Interestingly, Samsung SDI, the division that makes the OLED, PDP, small LCD and CRT displays, is going through a reorganization. Today, those displays account for 75% of the anticipated 2008 revenues, but will represent only 25% by 2013. What will account for the majority of income? Batteries.
SDI’s money-loosing PDP operations will move under Samsung electronics to support TV operation and the OLED production will be shifted to Samsung Mobile Display Co. a 50-50 joint venture with Samsung Electronics set for 2009.
JVC made progress in the second quarter too. It is not yet profitable, but it did halve its net loss to US$64M. Revenue was down 16.5%, but better control of operational expense helped quite a bit. The CE section finally turned black for the company too. JVC plans to complete its merger with Kenwood on Oct. 1.
Toshiba said it booked a net loss of US$110M in Q2, about half what it earned a year earlier. It blamed semiconductor operations, a similar concern at Samsung, for the poor results. Nevertheless, it left it’s full year earning forecast unchanged.
In projection, InFocus lost $3.8M in Q2 compared to a loss of $7.8M in the same quarter in 2007, but margins were up slightly YoY. While the performance did not meet the company’s expectations, it did manage to increase revenue in all regions by 19% overall compared to Q1, helped by the introduction of three new platforms.

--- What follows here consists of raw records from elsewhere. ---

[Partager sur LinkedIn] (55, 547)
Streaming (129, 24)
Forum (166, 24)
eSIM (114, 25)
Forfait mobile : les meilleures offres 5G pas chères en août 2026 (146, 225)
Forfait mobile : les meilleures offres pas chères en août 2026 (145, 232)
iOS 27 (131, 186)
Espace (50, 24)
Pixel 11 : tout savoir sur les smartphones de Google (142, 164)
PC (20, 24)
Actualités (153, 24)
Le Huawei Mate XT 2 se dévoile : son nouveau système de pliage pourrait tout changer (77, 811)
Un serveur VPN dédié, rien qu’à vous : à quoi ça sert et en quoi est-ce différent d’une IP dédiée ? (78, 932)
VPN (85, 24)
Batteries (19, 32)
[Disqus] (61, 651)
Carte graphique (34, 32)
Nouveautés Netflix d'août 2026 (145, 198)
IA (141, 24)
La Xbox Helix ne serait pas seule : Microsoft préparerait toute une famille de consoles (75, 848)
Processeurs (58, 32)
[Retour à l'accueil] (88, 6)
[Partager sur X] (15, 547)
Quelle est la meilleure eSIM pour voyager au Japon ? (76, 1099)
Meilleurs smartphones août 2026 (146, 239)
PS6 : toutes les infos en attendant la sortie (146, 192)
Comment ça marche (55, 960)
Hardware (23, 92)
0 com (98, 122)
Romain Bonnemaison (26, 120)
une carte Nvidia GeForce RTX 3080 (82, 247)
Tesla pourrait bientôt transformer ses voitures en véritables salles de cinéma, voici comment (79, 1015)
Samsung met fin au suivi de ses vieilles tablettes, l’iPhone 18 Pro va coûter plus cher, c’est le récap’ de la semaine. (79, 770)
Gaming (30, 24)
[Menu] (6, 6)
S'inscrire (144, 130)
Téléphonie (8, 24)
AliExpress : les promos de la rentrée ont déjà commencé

While this is not a complete picture of the health of display and CE companies, it is probably a decent bellwether. Some companies are doing better than others, but the laggards are making progress, or at least taking steps to turn things around. If consumer electronics spending holds up as CEA thinks, then the rest of the year might be pretty good for most of the players above. But that’s a mighty big if.